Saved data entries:
========

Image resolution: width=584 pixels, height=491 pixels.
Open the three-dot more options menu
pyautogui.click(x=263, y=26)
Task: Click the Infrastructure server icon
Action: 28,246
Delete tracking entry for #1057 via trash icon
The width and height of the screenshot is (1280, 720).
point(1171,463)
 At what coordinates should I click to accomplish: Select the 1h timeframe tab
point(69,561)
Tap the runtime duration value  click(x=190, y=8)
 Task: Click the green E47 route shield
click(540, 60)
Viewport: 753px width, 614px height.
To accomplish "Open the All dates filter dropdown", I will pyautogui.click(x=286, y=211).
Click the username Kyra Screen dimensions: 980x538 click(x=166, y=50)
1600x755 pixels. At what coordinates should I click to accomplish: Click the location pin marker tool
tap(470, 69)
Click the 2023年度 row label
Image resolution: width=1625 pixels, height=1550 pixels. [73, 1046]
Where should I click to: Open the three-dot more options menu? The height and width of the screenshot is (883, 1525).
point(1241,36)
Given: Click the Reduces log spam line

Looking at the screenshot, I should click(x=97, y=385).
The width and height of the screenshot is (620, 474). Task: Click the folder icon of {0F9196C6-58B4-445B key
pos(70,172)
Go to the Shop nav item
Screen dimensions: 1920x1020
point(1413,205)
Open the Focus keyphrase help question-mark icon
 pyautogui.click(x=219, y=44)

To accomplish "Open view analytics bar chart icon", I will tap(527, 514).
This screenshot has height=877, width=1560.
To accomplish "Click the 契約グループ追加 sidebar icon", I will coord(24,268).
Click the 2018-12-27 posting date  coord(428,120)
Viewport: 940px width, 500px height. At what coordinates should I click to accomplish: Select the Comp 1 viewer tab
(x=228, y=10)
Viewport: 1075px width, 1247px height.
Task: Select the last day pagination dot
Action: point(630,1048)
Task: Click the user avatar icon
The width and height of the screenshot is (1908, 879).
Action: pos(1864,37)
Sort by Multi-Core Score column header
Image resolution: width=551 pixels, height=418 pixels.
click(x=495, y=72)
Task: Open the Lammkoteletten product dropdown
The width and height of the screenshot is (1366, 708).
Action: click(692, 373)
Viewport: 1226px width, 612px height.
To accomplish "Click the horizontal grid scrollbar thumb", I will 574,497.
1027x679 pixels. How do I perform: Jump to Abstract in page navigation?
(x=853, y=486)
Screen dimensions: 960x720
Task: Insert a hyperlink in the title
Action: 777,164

========

Aim of the exercise
Reproduce, exactly as they stand in the data above, the lines from the one that holds "Click the 2018-12-27" to the one that holds "Sort by Multi-Core Score column header", inclusive.

Answer to the exercise
Click the 2018-12-27 posting date  coord(428,120)
Viewport: 940px width, 500px height. At what coordinates should I click to accomplish: Select the Comp 1 viewer tab
(x=228, y=10)
Viewport: 1075px width, 1247px height.
Task: Select the last day pagination dot
Action: point(630,1048)
Task: Click the user avatar icon
The width and height of the screenshot is (1908, 879).
Action: pos(1864,37)
Sort by Multi-Core Score column header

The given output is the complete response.